Brundibár was written in 1938 by Hans Krása with lyrics by Adolf Hoffmeister. It was originally developed as an entry into an opera competition and first performed in German occupied Prague.  Brundibár enjoyed one more performance before the beginning of the mass transports of Bohemian and Moravian Jews to Terezin in 1942. In 1943 the sheet music for Brundibár was smuggled into the camp, where Krása was able to rearrange it using the instrumentalists available. The Terezin premier was September 23, 1943 in a hall of the Magdeburg barracks.

 

 

This charming opera tells the story of two poor children trying to earn enough money to buy milk for their ailing mother. They sing for change in the village square but are drowned out by the evil, mustachioed Brundibár and his hurdy-gurdy. The children realize that alone they are easily over powered. To defeat their foe all the children of the village must work together. By working together they are triumphant. This empowering message was lost on the Nazis and they included a performance in the 1944 Red Cross visit.

 

 

Over the course of the war Brundibár was performed in Terezin approximately 55 times. The cast, made up of Jewish children in the camp, continually changed due to the actors dying of illness or being taken to other camps and killed.

 

 

Between November 1941 and April 1945, 140,000 Jews were deported to Terezin. Of these, 33,000 died there, and 88,000 were deported to the extermination camps. At the time of liberation 19,000 were still alive, or had been transferred to neutral countries. Only 3,000 of those Jews deported to the extermination camps survived. (numbers from deathcamps.orgHans Krása left Terezin for Auschwitz in 1944 and was killed upon arrival.

> **Goals**:
(a) Transcribe part of the passage on Brundibár. Begin at the words "Over the course" and stop after "other camps and killed.".
(b) Rewrite the paragraph of the passage on Brundibár that opens with "This charming opera tells the story" as a short bulleted list that keeps its main facts.
(c) Answer these questions from the passage on Brundibár:
(i) Who wrote the lyrics for Brundibár?
(ii) Approximately how many times was Brundibár performed in Terezin over the course of the war?
(iii) How many Jews were deported to Terezin between November 1941 and April 1945?

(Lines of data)
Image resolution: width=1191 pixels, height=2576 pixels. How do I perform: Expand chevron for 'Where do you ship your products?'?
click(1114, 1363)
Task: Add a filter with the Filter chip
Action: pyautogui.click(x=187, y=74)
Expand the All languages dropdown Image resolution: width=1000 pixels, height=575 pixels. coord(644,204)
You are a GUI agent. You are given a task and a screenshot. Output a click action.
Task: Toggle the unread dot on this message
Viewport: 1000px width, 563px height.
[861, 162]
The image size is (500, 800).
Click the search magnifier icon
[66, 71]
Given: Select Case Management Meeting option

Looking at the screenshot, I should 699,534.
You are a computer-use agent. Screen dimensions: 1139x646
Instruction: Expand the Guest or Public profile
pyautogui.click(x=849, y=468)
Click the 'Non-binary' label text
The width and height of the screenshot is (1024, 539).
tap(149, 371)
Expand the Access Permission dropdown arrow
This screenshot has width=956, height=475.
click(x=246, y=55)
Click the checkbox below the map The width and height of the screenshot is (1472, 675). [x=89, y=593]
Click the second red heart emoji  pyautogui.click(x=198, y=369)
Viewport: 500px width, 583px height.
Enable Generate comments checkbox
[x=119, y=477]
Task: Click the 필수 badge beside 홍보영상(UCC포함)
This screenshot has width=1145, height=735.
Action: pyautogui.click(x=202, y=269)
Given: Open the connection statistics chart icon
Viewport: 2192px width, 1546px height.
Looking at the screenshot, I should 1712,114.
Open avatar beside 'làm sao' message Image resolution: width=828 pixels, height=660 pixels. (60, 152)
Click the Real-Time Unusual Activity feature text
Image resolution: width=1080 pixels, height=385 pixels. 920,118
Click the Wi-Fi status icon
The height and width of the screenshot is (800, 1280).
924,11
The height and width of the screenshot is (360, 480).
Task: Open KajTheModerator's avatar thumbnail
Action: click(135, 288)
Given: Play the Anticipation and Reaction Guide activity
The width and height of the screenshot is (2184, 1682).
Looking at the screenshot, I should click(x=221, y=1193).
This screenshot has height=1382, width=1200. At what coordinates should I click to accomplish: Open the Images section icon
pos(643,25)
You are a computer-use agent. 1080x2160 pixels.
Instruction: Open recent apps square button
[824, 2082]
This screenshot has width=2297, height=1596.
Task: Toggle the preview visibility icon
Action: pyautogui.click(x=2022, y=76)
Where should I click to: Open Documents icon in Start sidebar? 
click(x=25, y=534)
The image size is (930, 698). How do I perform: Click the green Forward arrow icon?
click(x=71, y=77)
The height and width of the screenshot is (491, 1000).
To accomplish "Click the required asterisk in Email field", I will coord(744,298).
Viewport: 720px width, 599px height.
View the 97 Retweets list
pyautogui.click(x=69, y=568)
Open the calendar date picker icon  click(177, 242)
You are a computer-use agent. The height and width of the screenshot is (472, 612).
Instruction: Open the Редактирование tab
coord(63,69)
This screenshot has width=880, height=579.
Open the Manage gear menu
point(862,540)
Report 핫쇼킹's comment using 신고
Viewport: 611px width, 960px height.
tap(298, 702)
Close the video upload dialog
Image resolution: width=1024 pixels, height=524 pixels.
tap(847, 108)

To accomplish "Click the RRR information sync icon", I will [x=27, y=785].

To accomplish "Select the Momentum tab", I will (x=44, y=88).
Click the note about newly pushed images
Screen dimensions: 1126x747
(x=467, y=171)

> **Per-task outputs**:
(a)
Over the course of the war Brundibár was performed in Terezin approximately 55 times. The cast, made up of Jewish children in the camp, continually changed due to the actors dying of illness or being taken to other camps and killed.

(b)
- Two poor children try to earn enough money to buy milk for their ailing mother.
- They sing for change in the village square, but the evil, mustachioed Brundibár and his hurdy-gurdy drown them out.
- Realizing they are easily overpowered alone, all the village children work together and triumph.
- The Nazis missed this empowering message and included a performance in the 1944 Red Cross visit.

(c)
(i) Adolf Hoffmeister
(ii) Approximately 55 times
(iii) 140,000